Oil and gas contractors in the UK will be happy to learn that Apache Corporation, the Texas-based oil and gas exploration and production company, has announced that in 2016 it will be focusing more on its North Sea operations.
The company said that it will be reducing its capital expenditure this year by more than half, but the cutbacks will affect the North America onshore projects. In 2016, Apache will be assigning between $1.4 billion and $1.8 billion to its capital expenditure. Compared to the capital spending the company incurred in 2015, the current year’s CapEx is less than half. In 2015, it spent $3.6 billion.
Apache will divide the capital expenditure equally between maintenance, development and exploration and North Sea operations will receive 30% of the CapEx.

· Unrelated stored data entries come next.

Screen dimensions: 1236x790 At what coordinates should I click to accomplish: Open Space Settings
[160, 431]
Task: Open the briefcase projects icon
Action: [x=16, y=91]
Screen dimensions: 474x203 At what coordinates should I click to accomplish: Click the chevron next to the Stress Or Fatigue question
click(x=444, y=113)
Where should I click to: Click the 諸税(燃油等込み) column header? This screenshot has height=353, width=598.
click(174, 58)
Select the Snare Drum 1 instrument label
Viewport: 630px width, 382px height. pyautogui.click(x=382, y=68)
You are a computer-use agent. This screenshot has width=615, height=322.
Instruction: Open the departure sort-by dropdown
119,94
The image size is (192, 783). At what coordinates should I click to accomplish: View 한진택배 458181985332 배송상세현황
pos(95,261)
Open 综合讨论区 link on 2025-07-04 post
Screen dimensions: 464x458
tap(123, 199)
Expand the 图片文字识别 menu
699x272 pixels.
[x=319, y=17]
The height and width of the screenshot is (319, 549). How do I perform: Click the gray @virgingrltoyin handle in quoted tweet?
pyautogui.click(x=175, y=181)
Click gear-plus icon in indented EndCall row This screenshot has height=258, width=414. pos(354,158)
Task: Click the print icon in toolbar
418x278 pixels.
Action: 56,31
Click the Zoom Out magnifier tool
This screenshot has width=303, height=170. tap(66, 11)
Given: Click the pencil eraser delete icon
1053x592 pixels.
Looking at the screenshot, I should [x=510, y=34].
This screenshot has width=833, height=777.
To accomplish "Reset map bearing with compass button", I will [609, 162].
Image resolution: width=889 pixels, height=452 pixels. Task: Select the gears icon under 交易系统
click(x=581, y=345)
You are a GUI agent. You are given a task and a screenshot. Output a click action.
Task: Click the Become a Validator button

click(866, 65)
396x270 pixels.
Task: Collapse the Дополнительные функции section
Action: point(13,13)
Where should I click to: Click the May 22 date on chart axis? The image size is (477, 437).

This decision is contrary to the existing opinions that the North Sea has reached maturity and hence is too expensive to operate and maintain, making the oil and gas basin an unattractive investment.
Apache’s North Sea projects produce oil and gas at less than the average cost for the region. By the end of 2015, it cost the company an average of $16 per barrel. However, this figure is more than what it spends at its North American and Egyptian assets.
In October last year, Apache announced it had found new reservoirs in the North Sea., two of which are located just east of Orkney, in the Beryl region, while the other is near the Forties field, east of Fraserburgh. It is estimated that the three finds have a reserve of 74 to 129 million barrels of oil.
Apache has drilled 23 wells in the UK North Sea, with a success rate of 83%. In the last quarter of 2015, all its North Sea operations produced an average of 72,000 barrels of oil per day.